As a monk, I bring a strong commitment, along with the renunciate flavor, to the classic Buddhist teachings. I play with ideas, with humor and a current way of expressing the teachings, but I don't dilute them.
Sitting in a field of fifty to eighty people really starts my mind sparking. Since I don't prepare my talks ahead of time, I find myself listening to what I'm saying along with everyone else. This leaves a lot of room for the Dhamma to come up. Just having eighty people listening to me is enough to engage me, stimulate me, and create a nice flow of energy. The actual process of teaching evokes ideas that even I did not realize were being held somewhere in my mind.
Different teaching situations offer their own unique value. In retreat, you are able to build a cohesive and comprehensive body of the teachings. When people are not on retreat and come for one session, it opens a different window. They are more spontaneous and I'm given the chance to contact them in ways that are closer to their "daily-life mind." This brings up surprises and interesting opportunities for me to learn even more.
I'm continually struck by how important it is to establish a foundation of morality, commitment, and a sense of personal values for the Vipassana teachings to rest upon. Personal values have to be more than ideas. They have to actually work for us, to be genuinely felt in our lives. We can't bluff our way into insight. The investigative path is an intimate experience that empowers our individuality in a way that is not egocentric. Vipassana encourages transpersonal individuality rather than ego enhancement. It allow for a spacious authenticity to replace a defended personality.
Ajahn Sumedho is a prominent figure in the Thai Forest Tradition. His teachings are very direct, practical, simple, and down to earth. In his talks and sermons he stresses the quality of immediate intuitive awareness and the integration of this kind of awareness into daily life. Like most teachers in the Forest Tradition, Ajahn Sumedho tends to avoid intellectual abstractions of the Buddhist teachings and focuses almost exclusively on their practical applications, that is, developing wisdom and compassion in daily life. His most consistent advice can be paraphrased as to see things the way that they actually are rather than the way that we want or don't want them to be ("Right now, it's like this..."). He is known for his engaging and witty communication style, in which he challenges his listeners to practice and see for themselves. Students have noted that he engages his hearers with an infectious sense of humor, suffused with much loving kindness, often weaving amusing anecdotes from his experiences as a monk into his talks on meditation practice and how to experience life ("Everything belongs").
Ajahn Thanasanti was born in CA, has meditated for 30 years and has been a Buddhist nun for almost two decades. She was was part of the leadership team of the nuns at Chithurst. She let go of the formal affiliations of Chithurst in order to pursue the vision of monastic and lay practitioners working together to create viable practice communities. She is currently based in Colorado Springs, planning on moving to California.

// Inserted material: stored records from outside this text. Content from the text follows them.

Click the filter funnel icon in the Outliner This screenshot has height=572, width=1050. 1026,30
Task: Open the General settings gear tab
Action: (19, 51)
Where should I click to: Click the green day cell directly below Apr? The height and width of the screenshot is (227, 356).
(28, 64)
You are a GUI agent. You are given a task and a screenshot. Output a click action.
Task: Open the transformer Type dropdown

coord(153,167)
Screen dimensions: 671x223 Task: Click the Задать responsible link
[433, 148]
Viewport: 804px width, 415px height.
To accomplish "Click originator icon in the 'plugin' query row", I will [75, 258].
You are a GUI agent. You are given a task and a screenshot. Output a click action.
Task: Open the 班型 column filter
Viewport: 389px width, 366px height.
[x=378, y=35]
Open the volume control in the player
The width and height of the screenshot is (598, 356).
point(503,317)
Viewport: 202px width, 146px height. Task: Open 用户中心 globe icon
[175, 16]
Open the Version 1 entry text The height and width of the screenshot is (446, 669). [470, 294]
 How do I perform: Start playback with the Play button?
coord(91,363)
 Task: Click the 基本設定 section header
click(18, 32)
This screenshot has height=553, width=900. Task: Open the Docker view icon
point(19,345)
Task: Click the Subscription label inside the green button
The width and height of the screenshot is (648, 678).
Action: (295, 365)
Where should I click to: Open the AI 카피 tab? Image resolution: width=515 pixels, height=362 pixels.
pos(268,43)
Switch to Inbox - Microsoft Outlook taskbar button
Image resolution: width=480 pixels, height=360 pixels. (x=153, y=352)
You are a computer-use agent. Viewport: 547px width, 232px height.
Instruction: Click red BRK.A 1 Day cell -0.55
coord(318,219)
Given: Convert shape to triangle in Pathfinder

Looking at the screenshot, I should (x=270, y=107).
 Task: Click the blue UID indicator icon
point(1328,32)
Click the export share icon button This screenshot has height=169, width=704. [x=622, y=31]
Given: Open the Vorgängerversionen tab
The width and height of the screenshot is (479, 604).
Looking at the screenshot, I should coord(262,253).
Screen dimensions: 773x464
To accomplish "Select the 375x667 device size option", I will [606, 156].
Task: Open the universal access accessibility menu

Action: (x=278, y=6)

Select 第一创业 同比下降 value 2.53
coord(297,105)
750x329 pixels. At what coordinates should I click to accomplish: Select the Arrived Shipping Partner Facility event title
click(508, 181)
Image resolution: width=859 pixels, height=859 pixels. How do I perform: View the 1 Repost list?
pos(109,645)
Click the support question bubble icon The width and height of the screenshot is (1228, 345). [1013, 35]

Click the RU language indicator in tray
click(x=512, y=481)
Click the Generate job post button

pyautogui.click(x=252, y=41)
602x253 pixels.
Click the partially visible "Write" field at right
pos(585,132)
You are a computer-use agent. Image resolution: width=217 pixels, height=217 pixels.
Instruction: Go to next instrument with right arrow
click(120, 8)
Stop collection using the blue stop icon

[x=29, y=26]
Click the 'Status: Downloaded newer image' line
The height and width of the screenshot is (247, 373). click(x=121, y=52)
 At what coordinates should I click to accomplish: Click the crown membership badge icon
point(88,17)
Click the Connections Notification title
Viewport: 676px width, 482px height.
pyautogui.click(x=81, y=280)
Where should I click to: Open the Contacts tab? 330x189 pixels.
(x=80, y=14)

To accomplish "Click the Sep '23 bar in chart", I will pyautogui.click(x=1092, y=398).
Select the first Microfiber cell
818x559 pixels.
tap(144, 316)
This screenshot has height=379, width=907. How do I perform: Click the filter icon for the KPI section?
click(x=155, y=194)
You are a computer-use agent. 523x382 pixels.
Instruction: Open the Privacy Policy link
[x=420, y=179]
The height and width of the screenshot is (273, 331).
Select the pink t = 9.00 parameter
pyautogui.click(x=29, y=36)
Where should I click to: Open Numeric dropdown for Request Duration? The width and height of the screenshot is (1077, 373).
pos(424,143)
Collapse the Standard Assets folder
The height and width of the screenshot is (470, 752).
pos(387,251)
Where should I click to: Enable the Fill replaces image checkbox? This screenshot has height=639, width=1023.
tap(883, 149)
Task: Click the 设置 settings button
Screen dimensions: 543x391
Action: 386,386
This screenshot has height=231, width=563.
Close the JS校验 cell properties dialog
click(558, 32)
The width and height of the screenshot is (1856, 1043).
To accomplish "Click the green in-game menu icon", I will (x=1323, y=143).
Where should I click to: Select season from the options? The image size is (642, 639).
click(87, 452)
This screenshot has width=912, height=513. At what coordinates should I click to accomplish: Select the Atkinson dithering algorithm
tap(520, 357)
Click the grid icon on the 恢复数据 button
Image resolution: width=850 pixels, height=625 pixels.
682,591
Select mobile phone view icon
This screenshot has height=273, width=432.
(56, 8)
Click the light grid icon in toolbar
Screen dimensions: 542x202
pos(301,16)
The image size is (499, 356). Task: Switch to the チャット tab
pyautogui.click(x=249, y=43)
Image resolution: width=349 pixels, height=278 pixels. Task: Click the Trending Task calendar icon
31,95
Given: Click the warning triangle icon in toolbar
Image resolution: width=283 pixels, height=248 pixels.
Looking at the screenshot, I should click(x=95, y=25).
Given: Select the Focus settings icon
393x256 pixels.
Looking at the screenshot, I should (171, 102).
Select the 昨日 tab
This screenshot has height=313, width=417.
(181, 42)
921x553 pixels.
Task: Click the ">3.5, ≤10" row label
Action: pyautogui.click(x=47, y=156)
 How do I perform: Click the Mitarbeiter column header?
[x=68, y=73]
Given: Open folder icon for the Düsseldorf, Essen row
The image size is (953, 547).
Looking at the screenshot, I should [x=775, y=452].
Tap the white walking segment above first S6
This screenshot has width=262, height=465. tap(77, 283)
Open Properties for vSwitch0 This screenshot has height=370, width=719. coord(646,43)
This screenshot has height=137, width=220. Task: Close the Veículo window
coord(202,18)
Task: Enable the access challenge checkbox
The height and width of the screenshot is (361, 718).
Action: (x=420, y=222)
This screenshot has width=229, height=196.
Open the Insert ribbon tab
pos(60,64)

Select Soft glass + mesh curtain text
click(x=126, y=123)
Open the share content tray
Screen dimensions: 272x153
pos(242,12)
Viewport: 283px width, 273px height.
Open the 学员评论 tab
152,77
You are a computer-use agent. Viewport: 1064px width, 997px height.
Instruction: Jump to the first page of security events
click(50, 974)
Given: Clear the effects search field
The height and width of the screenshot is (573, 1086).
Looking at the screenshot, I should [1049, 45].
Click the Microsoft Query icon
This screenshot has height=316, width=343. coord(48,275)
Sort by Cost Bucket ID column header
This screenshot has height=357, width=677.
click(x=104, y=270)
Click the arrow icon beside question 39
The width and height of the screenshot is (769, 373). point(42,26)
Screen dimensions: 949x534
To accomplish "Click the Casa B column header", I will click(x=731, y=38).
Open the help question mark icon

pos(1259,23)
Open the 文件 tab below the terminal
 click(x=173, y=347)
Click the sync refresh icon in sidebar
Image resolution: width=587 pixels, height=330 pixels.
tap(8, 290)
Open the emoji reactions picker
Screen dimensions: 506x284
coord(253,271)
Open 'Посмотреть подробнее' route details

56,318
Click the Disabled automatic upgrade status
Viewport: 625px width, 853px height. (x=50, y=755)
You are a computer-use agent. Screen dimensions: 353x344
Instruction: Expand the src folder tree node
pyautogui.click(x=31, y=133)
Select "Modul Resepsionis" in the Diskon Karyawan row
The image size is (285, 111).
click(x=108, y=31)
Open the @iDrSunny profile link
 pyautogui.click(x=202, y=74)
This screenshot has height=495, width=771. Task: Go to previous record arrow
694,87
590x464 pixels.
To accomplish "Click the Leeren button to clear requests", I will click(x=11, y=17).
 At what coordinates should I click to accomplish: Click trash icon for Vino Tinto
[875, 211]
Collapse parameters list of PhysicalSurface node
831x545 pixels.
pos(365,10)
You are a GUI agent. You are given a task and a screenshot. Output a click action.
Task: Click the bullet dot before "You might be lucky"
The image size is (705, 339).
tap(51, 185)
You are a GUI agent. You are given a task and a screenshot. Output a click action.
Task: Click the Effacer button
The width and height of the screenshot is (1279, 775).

Ajahn Yatiko was born and raised in Edmonton, Alberta, in 1968. He had a strong interest in religion from childhood and after a few years at university decided he needed to find a spiritual teacher, as opposed to an academic one. He was on his way to Tibet for ordination, but the plane stopped off in Bangkok on route. While having lunch in a Bangkok restaurant, a few Thai laymen sat down to join him and recommended he go to Wat Pah Nanachat, in Ubon. Owing to their high praise of Ajahn Chah, he decided to investigate. Shortly thereafter Ajahn Sumedho was visiting and Ajahn Yatiko was inspired to pursue monastic training at Wat Nanachat. He has been part of that community since 1992. He arrived at Abhayagiri in January, 2008.
Ayya Anandabodhi is co-founder of Aloka Vihara, a training monastery for women in San Francisco, where she currently resides. She has practiced meditation since 1989, and lived as part of the Ajahn Chah lineage at Amaravati and Chithurst monasteries for 18 years. In 2009 she moved to the US and took full bhikkhuni ordination in 2011.
Ayya Medhanandi, a Canadian (1949), is abbess of Sati Saraniya Hermitage ( www.satisaraniya.ca ) An MSc graduate, she began meditating at 21, studied with an Advaita master in India, and managed UN/NGO health initiatives for malnourished women and children. In 1988, on retreat in Myanmar, she took ten-precept ordination with Sayadaw U Pandita, then spent ten years at Amaravati Buddhist Monastery and eight years based in New Zealand and Penang. In 2007, she received bhikkhuni ordination in Taiwan and was invited to Canada to establish the Hermitage. She trains nuns and teaches meditation, especially for Hospice staff and volunteers, and is the author of 'Gone Forth, Going Beyond'.
Ayya Santacittā has practiced meditation since 1988. Her first teacher was Ajahn Buddhadasa, who sparked her interest in Buddhist monastic life. Since 1993 she has trained as a nun in both the East and West, primarily in the lineage of Ajahn Chah. Since 2002, she also integrates Dzogchen teachings into her practice and teaching. She is co-founder of Aloka Vihara, a training monastery for women in San Francisco and received bhikkhuni ordination in 2011.